The Real Estate Institute of Australia (REIA) says that small investors are an ‘untapped’ resource when it comes to Australians in social housing making the transition to the private rental market.

 “Except in Western Australia, there is no assistance to social housing tenants with good tenancy records and stable incomes to make the transition to the private rental market and whilst the National Rental Affordability Scheme (NRAS) utilises private sector funding, by its nature it excludes small scale investors,” says REIA president, Peter Bushby.

He says that, as part of REIA’s election policies 2013, the organisation has proposed that investors could buy a new or existing property for rental purposes, which would be subject to broad guidelines provided by the appropriate state government agency/department regarding location, size, number of bedrooms and value.

“The owner would go to the agency with details of the property and a rental market valuation for endorsement for transitional housing. A tenant would be selected from the department’s list of eligible clients and a real estate agent would manage the property.”

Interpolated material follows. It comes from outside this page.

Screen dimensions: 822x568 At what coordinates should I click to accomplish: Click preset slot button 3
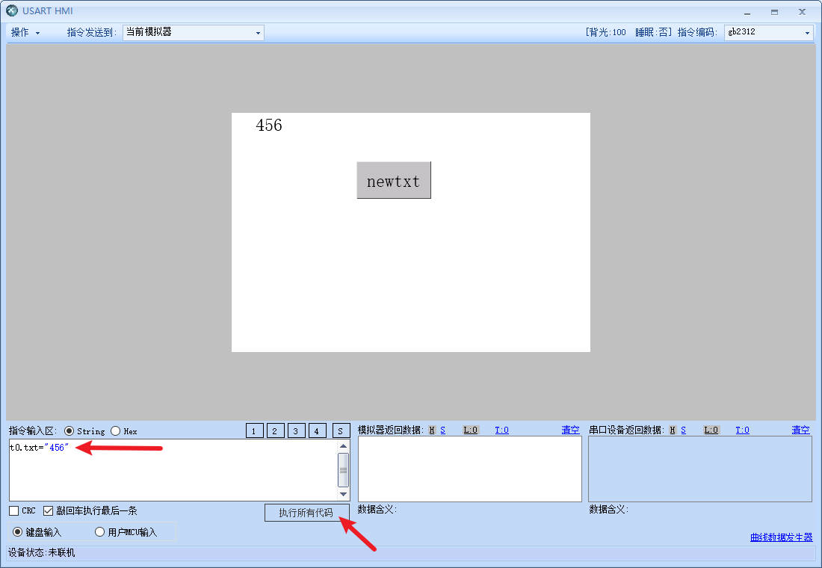[297, 430]
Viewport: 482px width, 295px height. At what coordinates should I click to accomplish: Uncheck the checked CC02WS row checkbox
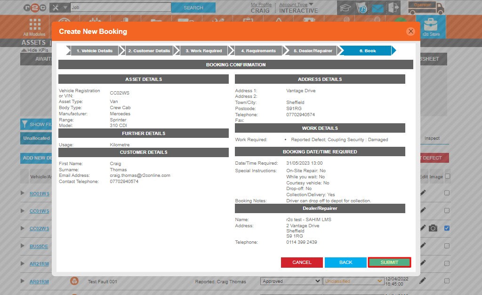[x=447, y=228]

Bushby says that, under the proposed legislation, governments would need to guarantee the rental payment for the term of the arrangement and depending on the extent of the rental subsidy, may need to consider other assistance to the owner to achieve the equivalent net yield if the property was rented in the private market.

“The managing agent and owner would attend to routine maintenance matters as occurs in the private rental market alleviating the need for government involvement. Social housing tenants, just like private housing tenants, would be required to meet responsibilities of caring for the property and leaving it in good condition at the end of a tenancy,” he says.

“Social housing is provided by governments to low income households and those people who are unable to find appropriate accommodation in the private rental market. Governments can’t keep up with demand, so surely this is a win-win concept.”